Lei 10.406/2002 – Acesso em 02/03/2026
O Artigo 1.464 do Código Civil de 2002 confere ao credor o direito fundamental de verificar o estado do veículo empenhado, seja pessoalmente ou por meio de um preposto. Este dispositivo insere-se no contexto do penhor de veículos, modalidade de garantia real que, embora menos comum que a alienação fiduciária para bens móveis, ainda possui relevância em certas operações de crédito. A faculdade de inspeção visa proteger o interesse do credor na manutenção da integridade do bem dado em garantia, assegurando que seu valor de mercado não seja depreciado por má conservação ou uso inadequado, o que poderia comprometer a satisfação do crédito em caso de inadimplemento.
A prerrogativa de inspeção, ao permitir que o credor ou seu representante acesse o bem ‘onde se achar’, reforça o caráter de direito real de garantia do penhor, conferindo ao credor uma relação direta com a coisa. Esta disposição é crucial para a gestão de riscos em operações de crédito, pois possibilita ao credor monitorar a condição do ativo e, se necessário, tomar medidas preventivas para preservar a garantia. A doutrina majoritária entende que tal direito é inerente à própria natureza do penhor, sendo uma manifestação do ius in re, ou seja, o direito sobre a coisa.

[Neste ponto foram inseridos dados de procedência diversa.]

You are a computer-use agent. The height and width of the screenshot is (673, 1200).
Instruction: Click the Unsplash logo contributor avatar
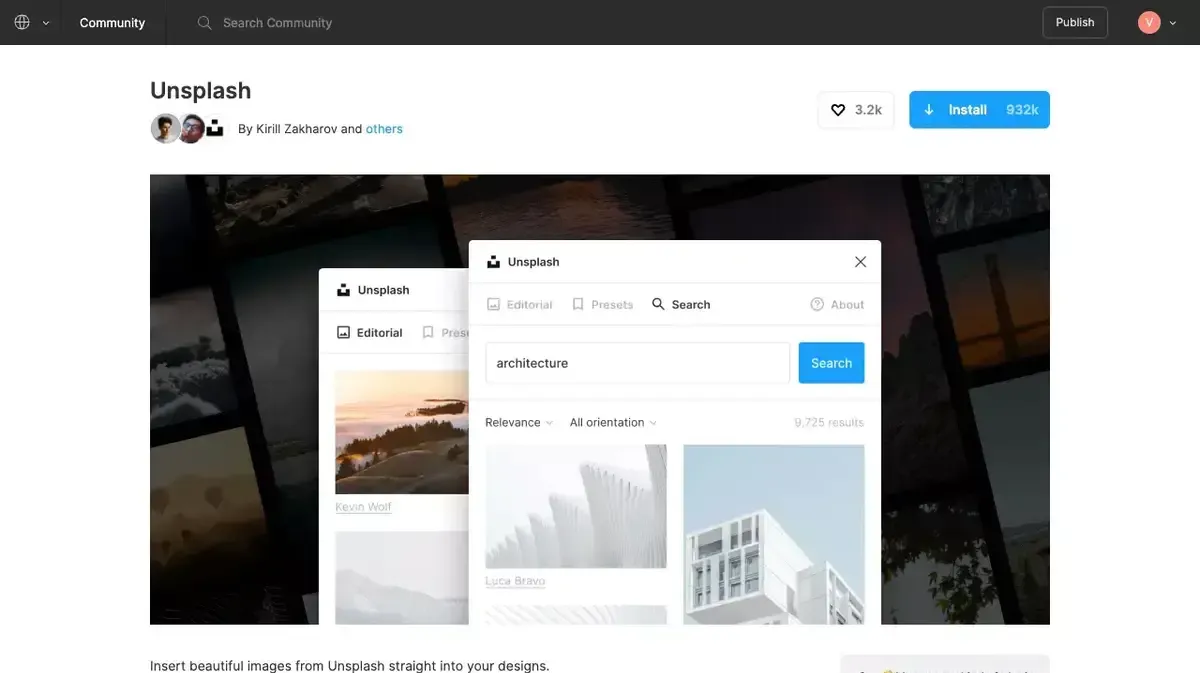point(214,128)
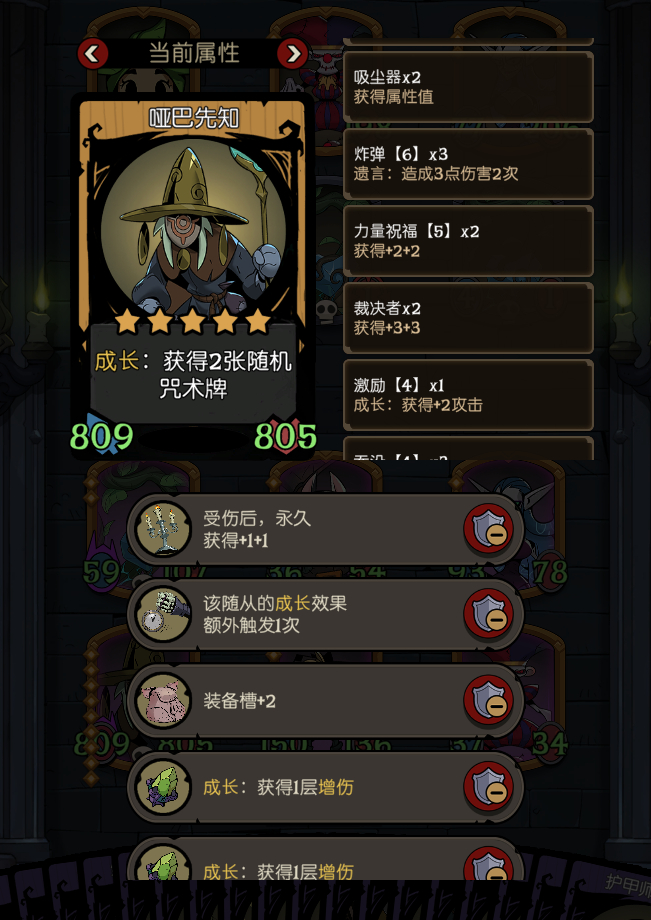Remove the first 获得1层增伤 equipment via shield button
The height and width of the screenshot is (920, 651).
point(488,787)
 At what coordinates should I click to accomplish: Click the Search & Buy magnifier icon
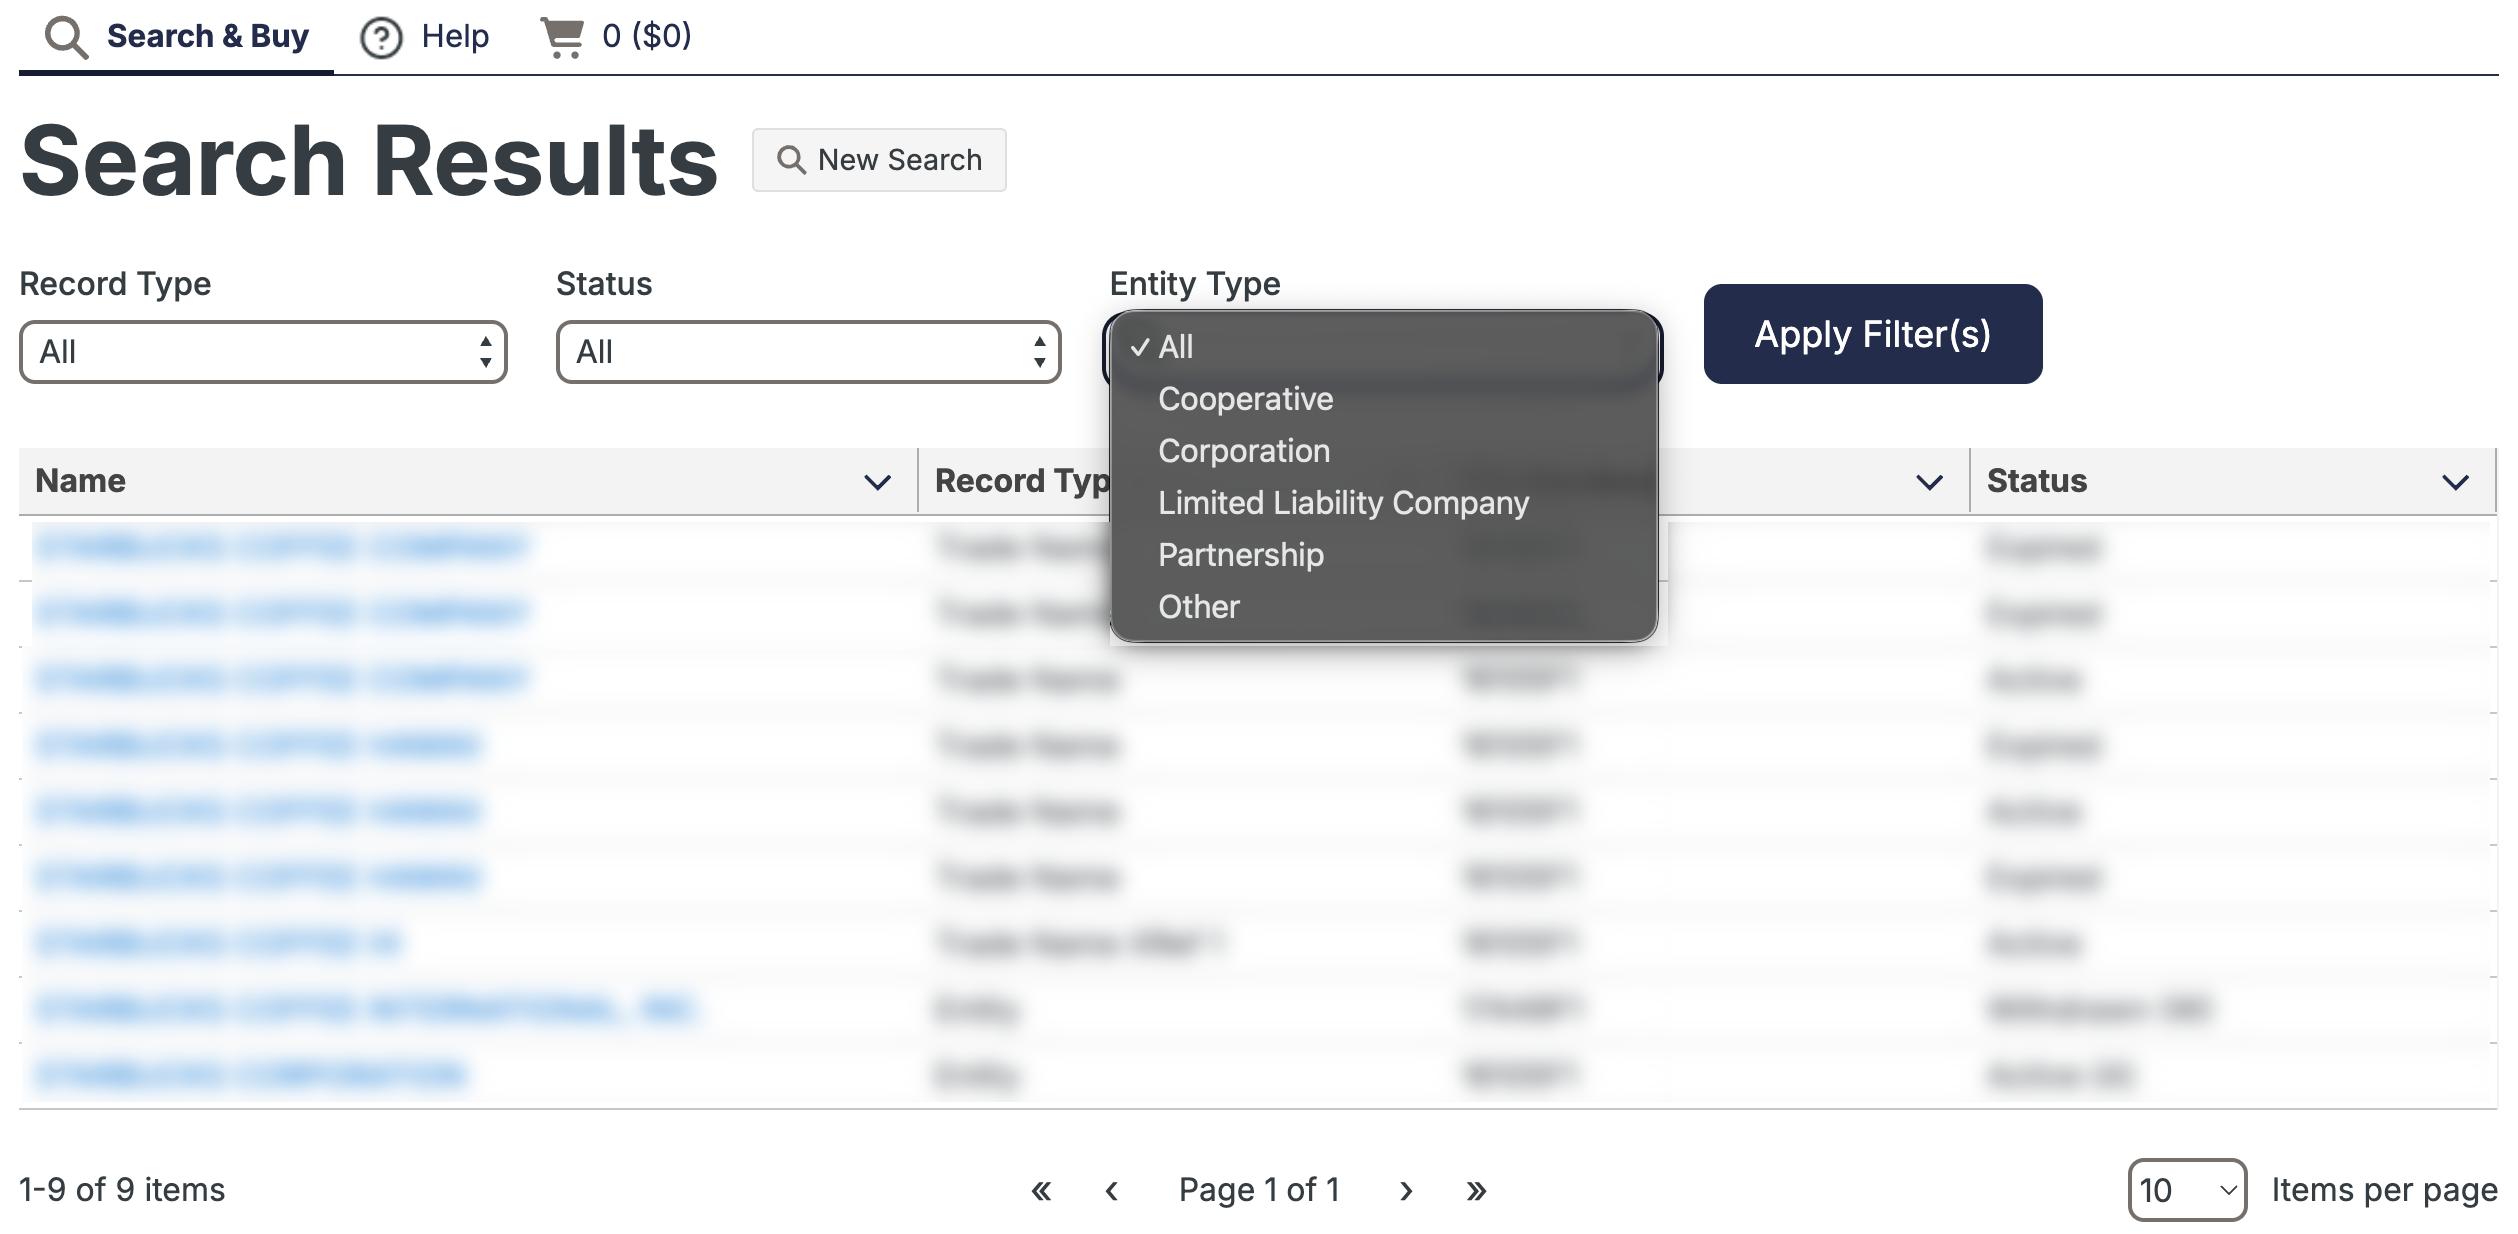coord(67,37)
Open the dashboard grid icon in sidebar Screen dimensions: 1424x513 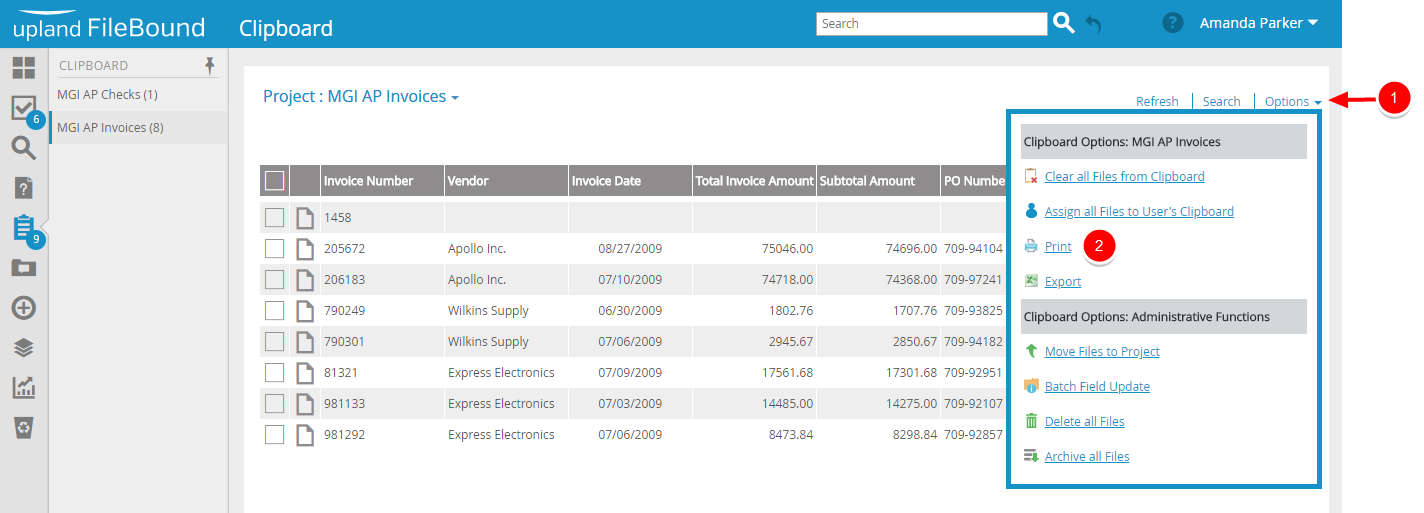[x=24, y=68]
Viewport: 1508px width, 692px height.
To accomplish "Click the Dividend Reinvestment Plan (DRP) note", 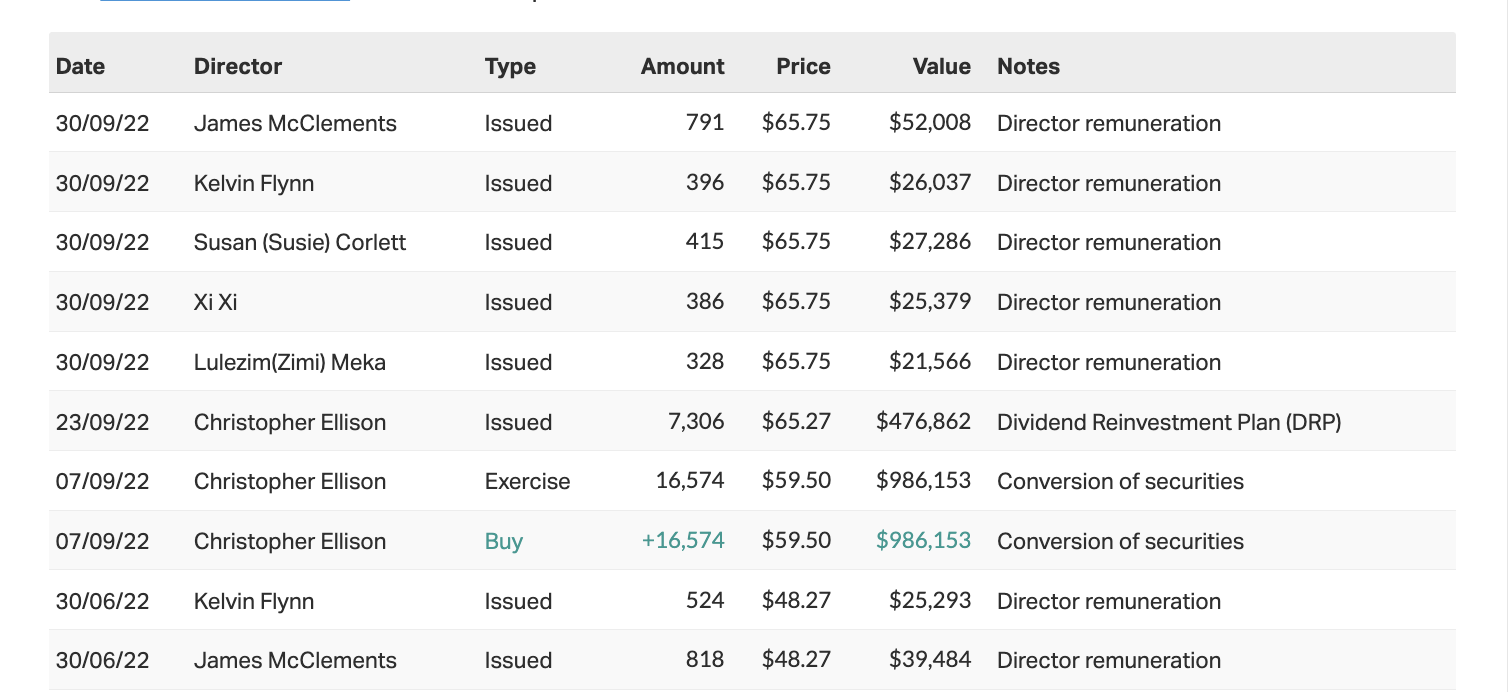I will coord(1169,422).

Na prática advocatícia, este artigo é invocado em situações de potencial desvalorização do bem empenhado ou em casos de suspeita de fraude. A possibilidade de o credor credenciar terceiros para realizar a inspeção é um ponto de flexibilidade importante, permitindo a contratação de peritos ou avaliadores especializados. Conforme análises realizadas pelo sistema de inteligência artificial jurídica Redizz, que mapeia a legislação brasileira, a interpretação deste artigo tem sido pacífica, focando na proteção do credor sem, contudo, invadir a posse do devedor de forma abusiva. A jurisprudência tem reiterado que o exercício desse direito deve ser pautado pela boa-fé objetiva, evitando-se constrangimentos desnecessários ao devedor.